→ Provided text:
If ppc_rtas() is called with args.nargs == 16 and args.nret == 0, args.rets
is set to point to &args.args[16], which is beyond the end of the args.args
array. This results in a minor read overrun of the array when we check the
first return code (which, per PAPR, is a required output of all RTAS calls)
to see if there's been a hardware error.

Change the nargs/nret check to ensure nargs is <= 15, allowing room for the
status code. Users shouldn't be calling with nret == 0, but there's no real
harm if they do, so we don't stop them.

Signed-off-by: Andrew Donnellan <andrew.donnel...@au1.ibm.com>

---

Found with the assistance of Coverity Scan.

The dodgy read doesn't currently leak anything at all to userspace, as
args.rets isn't copied back to userspace.
---
 arch/powerpc/kernel/rtas.c | 2 +-
 1 file changed, 1 insertion(+), 1 deletion(-)

diff --git a/arch/powerpc/kernel/rtas.c b/arch/powerpc/kernel/rtas.c
index 28736ff..8da209f 100644
--- a/arch/powerpc/kernel/rtas.c
+++ b/arch/powerpc/kernel/rtas.c
@@ -1070,7 +1070,7 @@ asmlinkage int ppc_rtas(struct rtas_args __user *uargs)

[Entries on locating words and elements]
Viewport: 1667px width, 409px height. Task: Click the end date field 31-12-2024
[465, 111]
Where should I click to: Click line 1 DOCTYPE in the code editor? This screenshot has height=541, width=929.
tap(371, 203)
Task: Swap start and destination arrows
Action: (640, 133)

→ To do:
(1) In the RTAS patch, how would you say "Users shouldn't be calling with nret == 0, but there's no real harm if they do, so we don't stop them." in Spanish?
(2) Write out the RTAS patch text from "to see if there's" to "back to userspace.", word for word.

→ Answers provided:
(1) Los usuarios no deberían llamar con nret == 0, pero no hay ningún daño real si lo hacen, así que no se lo impedimos.

(2)
to see if there's been a hardware error.

Change the nargs/nret check to ensure nargs is <= 15, allowing room for the
status code. Users shouldn't be calling with nret == 0, but there's no real
harm if they do, so we don't stop them.

Signed-off-by: Andrew Donnellan <andrew.donnel...@au1.ibm.com>

---

Found with the assistance of Coverity Scan.

The dodgy read doesn't currently leak anything at all to userspace, as
args.rets isn't copied back to userspace.